═════ SOURCE PASSAGE

Talking Headways: Want to Enjoy Nature without Destroying It? It’s A Challenge

Rural transit agencies have a real challenge getting their local customers around massive areas, plus also serve the nature tourists with the big bucks.

This week, we're podcasting a conversation about public transit to the Great Outdoors featuring Corrie Parrish of Kittelson Associates, Andrea Breault of Cascades East Transit and Amy Schlappi of Columbia Area Transit.

Click the player below to listen to the full discussion. Or click here for a full AI-generated transcript (yes, there'll be typos!). Or check out the partially edited and cleaned-up version below.

Here's the edited transcript:

Corrie Parrish: Let's talk about the benefits and the challenges of working with private partners.

Andrea Breault: The benefit of working with partners, such as Temelo Creek, is that a company like theirs is doing marketing as well. And so we do have a great partnership. We also have what's called a sponsorship agreement where we will sponsor Temalo Creek and Kayak in terms of ads on our buses.

But the challenge we face as a public transit provider is that we don't want to dip into what we call chartered service, meaning we provide service to a particular demographic for a particular time of day, which is not allowed under our agency. We are public transit agency first, which means we are open to the public, scheduled, and we do not discriminate towards any group time or person. We provide that public transit, no matter what's going to happen in terms of someone else's business or what they're trying to sell.

And so just reminding our partners here in Central Oregon that we have to maintain an open schedule for the public to use and anybody is willing to board and you can imagine those conversations need to be reinforced every year. We are not a private service for a particular recreational need.

Amy Schlappi:  I think working with partners is there's always a challenge because we all need to meet the needs of our customers. And for us being a public transit agency, we need to meet the needs of the general public. I think Mount Hood Meadows is a wonderful partner and they do a lot of advertising for us, which really helps. On the transportation options part of their website, we are there. And it's clearly communicated how people can use our service in order to get to Mount Hood Meadows. And they also help us with operational help as well because, there's winter conditions up there.

Sometimes buses get stuck in snow, or there's different issues that happen and because they have transportation staff on site, we're able to work really well with that. And I really appreciate them for that. We also have an agreement where they can stop at our location so that their employees can utilize our park-and-ride service and hop on either their employee buses or even our buses in order to get up to work. So that works really well, and they're just a big community supporter in general. I think just partners are really important. The U.S. Forest Service, Oregon DOT and Oregon State Parks — we just wouldn't be able to do our services if we didn't have the strong relationships that we have with them.

Corrie Parrish: Definitely. And I think partnerships are even more important because for you two because you both represent rural transit agencies. So let's talk about the benefits and the challenges of working for a really small transit agency and still being able to provide these services, because there is a certain large transit agency that recently cut access to several parks because of funding issues. But because you're so small, you do deal with more restrictive funding and also just people and capacity. So I'd love to hear about your perspectives of working for a rural transit agency.

══════════
═════ RECORDS SHOWN

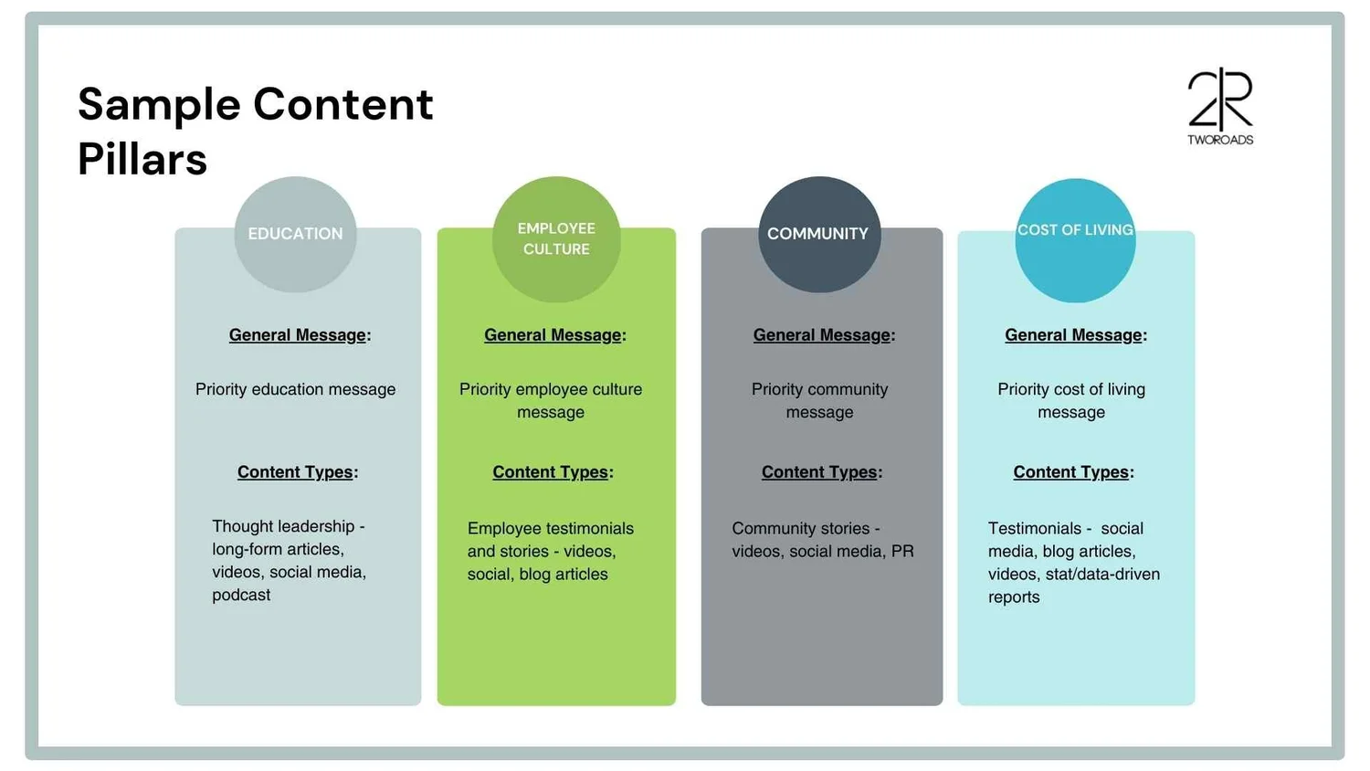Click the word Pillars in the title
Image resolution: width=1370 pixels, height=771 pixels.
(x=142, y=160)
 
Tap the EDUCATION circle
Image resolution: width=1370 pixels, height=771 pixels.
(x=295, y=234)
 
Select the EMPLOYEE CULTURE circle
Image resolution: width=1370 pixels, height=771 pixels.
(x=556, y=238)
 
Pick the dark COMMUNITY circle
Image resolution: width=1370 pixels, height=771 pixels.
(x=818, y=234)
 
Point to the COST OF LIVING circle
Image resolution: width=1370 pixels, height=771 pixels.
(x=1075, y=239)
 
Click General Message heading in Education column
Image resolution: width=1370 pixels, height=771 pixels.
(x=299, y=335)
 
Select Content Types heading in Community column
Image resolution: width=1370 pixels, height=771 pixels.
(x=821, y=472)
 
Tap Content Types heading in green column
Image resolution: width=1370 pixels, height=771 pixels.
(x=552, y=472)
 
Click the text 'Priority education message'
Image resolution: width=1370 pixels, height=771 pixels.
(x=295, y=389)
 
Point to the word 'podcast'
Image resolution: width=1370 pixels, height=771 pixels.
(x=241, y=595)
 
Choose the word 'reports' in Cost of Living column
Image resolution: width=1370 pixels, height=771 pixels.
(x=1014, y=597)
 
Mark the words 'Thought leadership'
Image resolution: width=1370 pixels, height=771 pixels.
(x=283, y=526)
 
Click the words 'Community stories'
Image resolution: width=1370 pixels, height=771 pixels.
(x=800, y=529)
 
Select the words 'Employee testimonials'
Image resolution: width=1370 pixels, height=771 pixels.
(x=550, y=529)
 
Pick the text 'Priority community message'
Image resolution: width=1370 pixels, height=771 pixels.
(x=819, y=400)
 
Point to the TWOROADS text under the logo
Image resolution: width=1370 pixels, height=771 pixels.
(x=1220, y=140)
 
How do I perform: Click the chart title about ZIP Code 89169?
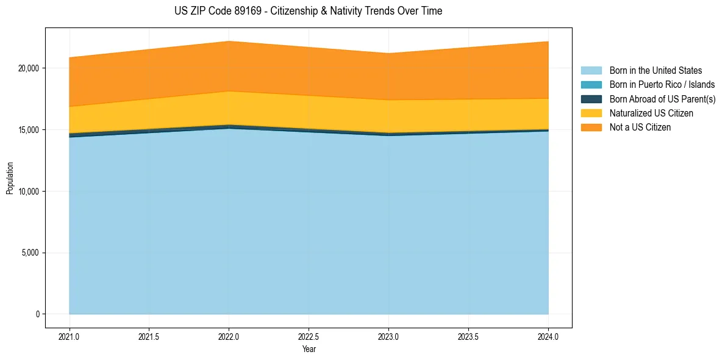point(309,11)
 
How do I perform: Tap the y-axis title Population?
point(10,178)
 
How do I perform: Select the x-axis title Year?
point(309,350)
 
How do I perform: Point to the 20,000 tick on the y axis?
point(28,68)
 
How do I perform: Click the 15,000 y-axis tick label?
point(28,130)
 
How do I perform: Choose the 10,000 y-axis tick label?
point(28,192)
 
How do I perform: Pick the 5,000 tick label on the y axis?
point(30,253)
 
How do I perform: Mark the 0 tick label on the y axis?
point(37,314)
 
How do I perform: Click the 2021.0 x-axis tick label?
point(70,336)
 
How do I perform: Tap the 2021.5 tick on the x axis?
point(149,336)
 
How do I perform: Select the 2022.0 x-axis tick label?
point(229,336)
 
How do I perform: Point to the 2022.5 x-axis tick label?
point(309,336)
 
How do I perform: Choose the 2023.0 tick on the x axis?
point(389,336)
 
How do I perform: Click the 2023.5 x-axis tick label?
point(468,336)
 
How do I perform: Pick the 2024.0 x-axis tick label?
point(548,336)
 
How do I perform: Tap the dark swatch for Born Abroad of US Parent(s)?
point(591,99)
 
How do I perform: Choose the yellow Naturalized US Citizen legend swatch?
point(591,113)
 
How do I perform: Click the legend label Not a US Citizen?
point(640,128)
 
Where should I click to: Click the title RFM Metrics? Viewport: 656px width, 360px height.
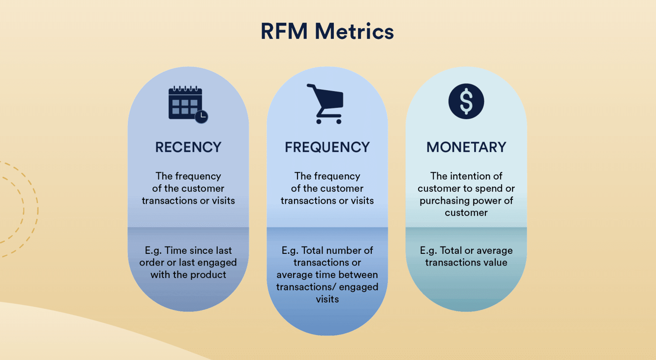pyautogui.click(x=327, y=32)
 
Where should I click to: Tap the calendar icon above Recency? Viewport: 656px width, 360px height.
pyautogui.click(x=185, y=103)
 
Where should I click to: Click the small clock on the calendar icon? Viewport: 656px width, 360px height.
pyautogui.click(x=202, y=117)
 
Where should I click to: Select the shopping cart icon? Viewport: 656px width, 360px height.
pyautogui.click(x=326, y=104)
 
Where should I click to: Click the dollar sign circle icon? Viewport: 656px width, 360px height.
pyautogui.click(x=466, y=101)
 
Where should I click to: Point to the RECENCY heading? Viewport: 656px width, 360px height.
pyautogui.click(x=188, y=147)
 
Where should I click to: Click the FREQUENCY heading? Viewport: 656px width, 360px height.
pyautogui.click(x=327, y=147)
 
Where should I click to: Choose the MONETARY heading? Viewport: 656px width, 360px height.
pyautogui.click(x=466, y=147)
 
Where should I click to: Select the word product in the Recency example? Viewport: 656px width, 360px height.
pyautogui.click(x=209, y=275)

══════════

### GIVEN EXERCISE
Could you carry on the rural transit podcast transcript after Corrie Parrish's request to hear about working for a rural transit agency?

### ANSWER TO THE EXERCISE
Amy Schlappi: We're small. We have 13 buses that operate I have 25 employees. And we do a lot with that. In fiscal year 2023, we served 80,000 riders. 

A lot of people, when they see our services, think we're a lot bigger than we actually are. And we don't have the funding resources, so we do a lot with little resources.

Corrie Parrish: Andrea, how tiny is your organization?

Andrea Breault: We are slightly bigger. We have a fleet of roughly 75 vehicles, probably an employee base of 80 to 90, but we are lean on the administrative side. I would say of all of our employees, 95 percent of them are in the operations, which is dispatchers, call centers, vehicle operators. I will say our biggest challenge is the geographical area that we serve. If you were to take the state of Delaware or Rhode Island, that is probably the area what we serve. Our most northern point, the Confederated Tribes of Warm Springs all the way down to the City of La Pine in southern Deschutes County.

So the geographical coverage is challenging. You can imagine those dollars don't go as far when you're traveling. Quite a long distance to pick up. Not a lot of people. And so that is where we really need to be strategic with our rural funding. The other challenge that we have here in central Oregon, even though it is 2024 is dirt roads.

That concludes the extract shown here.